Questions Before You Buy
Do I need a gym membership? +
No. Every program is built with substitutions for any setup: a hotel gym with three dumbbells, an airport fitness room with a treadmill and a bench, a garage with a rack and not much else, or a commercial gym with full equipment. Tell me what you've got and the programming adapts.
Are you a certified trainer? +
This is fitness coaching, not medical advice. I'm not a doctor, dietitian, or licensed healthcare provider. If you have a medical condition, talk to your physician before starting. What you get from me is real-world programming based on training science and lived experience — not prescriptions, not supplements, not anything that requires a license to give.

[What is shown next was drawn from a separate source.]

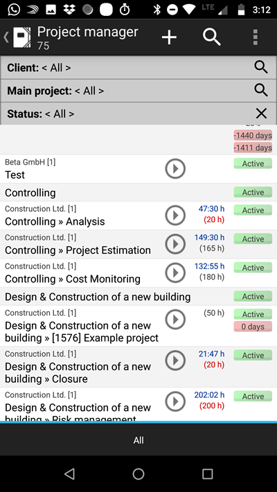277x492 pixels.
Task: Tap the plus icon to add project
Action: pyautogui.click(x=169, y=37)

What if I'm a complete beginner? +
Even better. Start with the $5 PDF, then the 14-Day Trial. Both are built to onboard guys who haven't trained seriously before. No assumed background.
How is the membership different from the 14-day? +
The 14-day is a one-shot deal — a kick-start with a defined endpoint. The Inner Circle is ongoing: new programming each month, weekly Q&A, continual coaching. Most guys do the 14-day first, then upgrade.
Can I cancel the membership? +
Anytime, from your Stripe customer portal. No "cancel by phone only" nonsense. If it's not working for you, leave.
Do you write meal plans? +
No prescriptive meal plans (that's a registered dietitian's territory). What you get is a nutrition framework — protein targets, calorie ranges, food category guidance — plus real-world examples for hotel breakfasts, airport food courts, convenience stores, gas stations, and whatever's actually in front of you. You build the meals from there.
What's the refund policy? +
$5 PDF: no refunds (it's a digital download). 14-Day Trial: full refund within 48 hours of purchase, no questions, if you haven't downloaded the program materials. Inner Circle: cancel anytime, the unused portion of the current month is not refunded but you keep access through the billing cycle.
Not medical or dietetic advice. Coaching content is for general fitness education and programming. Consult a physician before starting any new training or nutrition program, especially if you have an existing medical condition or are taking medication. By purchasing, you acknowledge that exercise carries inherent risk and that you are responsible for your own training decisions.